A FastCompany Expert Blogger recently wrote an interesting article titled The Great App Bubble. The title will get lots of people agreeing pretty quickly because of their own biases but if you read how he tries to prove his thesis, you quickly realize that he is incorrect.
Apps don’t generate profit for developers
He arrives at this conclusion in a way that would make my grade school math teacher cringe and my econ 101 teacher laugh: “One billion dollars in revenue for the approximately 225,000 apps is $4,444 per app–significantly less than an app costs to develop“.
A Couple problems:
- Average cost he uses is wrong
- The App market is no different from the movie, music or software industry
What is the average cost to develop an app in his opinion? $35,000
I am no math genius but “average” would mean that you divide the money spent on all apps by the number of apps that have been developed. Does anyone believe that US$7.785 billion has been spent to develop iPhone apps so far?
Of course I don’t need math to point to the absurdity of the average cost he quoted because I am working on apps right now that cost as little as US$1,000 to develop.
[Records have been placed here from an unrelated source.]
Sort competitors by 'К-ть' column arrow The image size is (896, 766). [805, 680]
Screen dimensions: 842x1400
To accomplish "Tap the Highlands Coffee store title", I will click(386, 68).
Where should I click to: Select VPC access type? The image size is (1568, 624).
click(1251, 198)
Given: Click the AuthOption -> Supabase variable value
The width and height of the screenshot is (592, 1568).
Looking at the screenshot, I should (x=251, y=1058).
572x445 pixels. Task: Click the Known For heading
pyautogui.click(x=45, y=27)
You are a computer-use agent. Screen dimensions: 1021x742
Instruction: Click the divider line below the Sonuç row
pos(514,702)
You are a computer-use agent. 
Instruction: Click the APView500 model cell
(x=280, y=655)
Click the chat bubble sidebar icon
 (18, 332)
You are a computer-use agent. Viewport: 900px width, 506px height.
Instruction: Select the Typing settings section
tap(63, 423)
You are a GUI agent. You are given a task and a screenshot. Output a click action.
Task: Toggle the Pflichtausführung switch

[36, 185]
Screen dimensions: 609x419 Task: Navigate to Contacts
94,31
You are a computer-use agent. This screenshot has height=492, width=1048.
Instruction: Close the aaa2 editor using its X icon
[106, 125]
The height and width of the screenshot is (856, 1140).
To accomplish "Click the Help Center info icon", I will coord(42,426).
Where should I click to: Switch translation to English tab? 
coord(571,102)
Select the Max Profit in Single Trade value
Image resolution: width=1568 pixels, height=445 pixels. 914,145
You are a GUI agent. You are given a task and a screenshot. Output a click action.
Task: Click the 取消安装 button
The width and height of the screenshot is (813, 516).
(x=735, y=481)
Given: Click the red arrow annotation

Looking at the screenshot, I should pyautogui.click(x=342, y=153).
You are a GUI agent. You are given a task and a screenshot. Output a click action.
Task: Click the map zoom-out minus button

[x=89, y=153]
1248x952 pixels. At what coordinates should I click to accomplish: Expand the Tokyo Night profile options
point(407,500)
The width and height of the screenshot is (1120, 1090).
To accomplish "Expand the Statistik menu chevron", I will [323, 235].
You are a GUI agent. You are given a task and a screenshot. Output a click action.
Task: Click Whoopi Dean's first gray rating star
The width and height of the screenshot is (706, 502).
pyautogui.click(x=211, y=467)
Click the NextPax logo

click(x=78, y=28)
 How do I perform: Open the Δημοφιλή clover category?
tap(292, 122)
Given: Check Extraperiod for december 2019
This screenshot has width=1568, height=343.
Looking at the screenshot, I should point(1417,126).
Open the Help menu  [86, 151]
The bigger problem with the statement though is NOT the math related to the average cost, it is the math and economics behind using the average revenue per app to conclude that developers don’t make money. Like any normally functioning market, there are a few big winners, some medium winners and a lot of losers.
The music industry puts out thousands of albums per year but only a few sell enough to breakeven and even fewer are breakout hits and account for the bulk of sales. No one would dare say that record labels don’t generate a profit from albums. They don’t generate a profit from many albums but the labels are profitable.
App developers are no different and the fact that Angry Birds has been sold 7 million times at US$0.99 with 70% of that revenue going to the developers demolishes the first assumption.
Apps aren’t very profitable for Apple either
Huh? People buy hardware with large margins partly because of the App Store. Apple makes absurd amounts of money thanks to the app store in the form of hardware sales of iPhones, iPod Touches and iPads. It is no different from Nintendo, Sony and Microsoft making money because of the videogames that are available for their systems.
Software sells Hardware.
iPhone users don’t find their apps very valuable
How often you use an app is a poor metric to determine how valuable you find it. It would be wiser to actually ask people seeing as how I may not play Paper Toss every day but it is quite valuable when I am bored on a plane or waiting on a meeting.
The fact that people are spending so much money on apps would indicate that they DO find them valuable.
Apps have carved out a market because they are more convenient, people spend money on them and developers are obviously generating revenue and in some cases, profit.
Yes there are lots of people rushing into the app market to create apps but that is the same of anything that is a proven market. There will be a shakeout and fewer players will remain but continue to generate solid profits. This is no different from all the PC manufactures that used to exist, mp3 player manufacturers or record labels.